Una de las cosas que sí ha cumplido Isidro Fainé con este relevo es seguir las indicaciones (no vinculantes aún) del BCE para que los presidentes de los bancos no sean quienes mandan en el día a día de las entidades financieras. Las autoridades europeas de supervisión prefieren que eso lo hagan los consejeros delegados y que los presidentes tengan un papel más institucional y sus decisiones importantes se limiten a las grandes líneas estratégicas.
Papeles
Eso es, precisamente, lo que harán a partir de ahora en CaixaBank el nuevo presidente, Jordi Gual, y el consejero delegado, Gonzalo Cortázar, que seguirá en un puesto que ya desempeña desde julio de 2014, fecha en la que sustituyó a Juan María Nin. El nuevo presidente, Jordi Gual, es un hombre de la casa, que lleva media vida en el prestigioso Servicio de Estudios de La Caixa. Además, aprovechando la reestructuración que CaixaBank realizó en julio de 2014, Gual fue nombrado director ejecutivo de Planificación Estratégica, con dependencia directa de Isidro Fainé.
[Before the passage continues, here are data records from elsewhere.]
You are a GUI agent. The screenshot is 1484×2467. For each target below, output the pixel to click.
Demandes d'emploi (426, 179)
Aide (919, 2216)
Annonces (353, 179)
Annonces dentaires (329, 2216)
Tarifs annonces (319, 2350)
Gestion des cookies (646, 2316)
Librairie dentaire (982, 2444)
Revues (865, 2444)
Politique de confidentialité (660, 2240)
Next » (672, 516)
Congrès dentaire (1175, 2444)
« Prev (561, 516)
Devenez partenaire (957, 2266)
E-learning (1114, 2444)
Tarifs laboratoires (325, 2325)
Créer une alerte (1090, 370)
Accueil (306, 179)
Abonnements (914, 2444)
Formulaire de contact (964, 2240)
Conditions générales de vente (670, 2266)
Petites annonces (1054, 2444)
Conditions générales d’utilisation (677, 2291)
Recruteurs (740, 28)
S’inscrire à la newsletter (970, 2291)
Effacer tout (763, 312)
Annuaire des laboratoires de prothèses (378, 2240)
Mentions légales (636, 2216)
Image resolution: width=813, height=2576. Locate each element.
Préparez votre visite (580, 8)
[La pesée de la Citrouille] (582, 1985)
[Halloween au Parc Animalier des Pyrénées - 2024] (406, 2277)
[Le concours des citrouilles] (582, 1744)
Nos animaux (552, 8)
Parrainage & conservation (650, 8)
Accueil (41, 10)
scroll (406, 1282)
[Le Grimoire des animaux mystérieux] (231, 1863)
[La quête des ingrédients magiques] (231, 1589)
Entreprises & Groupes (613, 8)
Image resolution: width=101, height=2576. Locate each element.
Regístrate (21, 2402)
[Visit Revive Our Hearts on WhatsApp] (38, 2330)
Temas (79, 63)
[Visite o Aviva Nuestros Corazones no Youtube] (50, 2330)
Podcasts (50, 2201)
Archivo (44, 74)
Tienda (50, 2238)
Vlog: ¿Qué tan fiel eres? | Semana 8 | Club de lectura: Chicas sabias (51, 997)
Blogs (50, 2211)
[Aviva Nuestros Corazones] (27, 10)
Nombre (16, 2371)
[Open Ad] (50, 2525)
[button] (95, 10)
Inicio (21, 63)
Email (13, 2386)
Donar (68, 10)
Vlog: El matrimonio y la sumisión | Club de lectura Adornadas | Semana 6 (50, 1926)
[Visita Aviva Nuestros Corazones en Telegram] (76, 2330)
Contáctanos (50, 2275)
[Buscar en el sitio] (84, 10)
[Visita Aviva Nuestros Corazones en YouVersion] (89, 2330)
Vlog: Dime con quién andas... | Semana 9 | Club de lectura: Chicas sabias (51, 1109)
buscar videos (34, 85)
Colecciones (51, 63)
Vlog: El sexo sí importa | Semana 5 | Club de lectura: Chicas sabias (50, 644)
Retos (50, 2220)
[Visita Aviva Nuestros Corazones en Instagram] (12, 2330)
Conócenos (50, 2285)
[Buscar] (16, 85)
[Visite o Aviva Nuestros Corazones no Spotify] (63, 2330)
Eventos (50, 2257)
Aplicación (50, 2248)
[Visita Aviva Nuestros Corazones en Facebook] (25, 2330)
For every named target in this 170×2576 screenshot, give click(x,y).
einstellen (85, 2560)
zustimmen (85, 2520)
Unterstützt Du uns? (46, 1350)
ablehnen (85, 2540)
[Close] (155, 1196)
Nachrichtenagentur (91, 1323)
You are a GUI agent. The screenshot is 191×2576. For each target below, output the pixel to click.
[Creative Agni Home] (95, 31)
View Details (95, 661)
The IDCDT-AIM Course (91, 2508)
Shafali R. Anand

Jordi Gual puede ser considerado, pues, un hombre de Fainé. Nacido en 1957, con un gran prestigio académico (es profesor del IESE e investigador del Center for Economic Policy Research de Londres), el nuevo presidente no ejecutivo de CaixaBank lleva ya dos años familiarizándose con el día a día de la planificación estratégica del banco desde el puesto en el que le puso su ahora antecesor, y desde el que han compartido las grandes decisiones.
Para Isidro Fainé comienza una nueva etapa profesional justo en una de las zonas del grupo que más le gusta: la fundación. Para Jordi Gual también se abre un nuevo reto. La banca europea se enfrenta a una importante transformación derivada de la necesidad de acomodar las estructuras a las nuevas exigencias de un mercado financiero cuyos tipos próximos a cero merman la rentabilidad y cuyo proceso creciente de digitalización obliga también a acomodar las redes comerciales, tanto en número de oficinas como en las plantillas de trabajadores.
Jordi Gual, que entró en la estructura de La Caixa antes incluso de que Fainé llegara a presidente (era director general con casi plenos poderes) tomará posesión de su cargo de forma efectiva cuando llegue la aprobación definitiva de su nombramiento por parte del supervisor europeo, que ya ha sido consultado y no ha puesto pegas a la operación.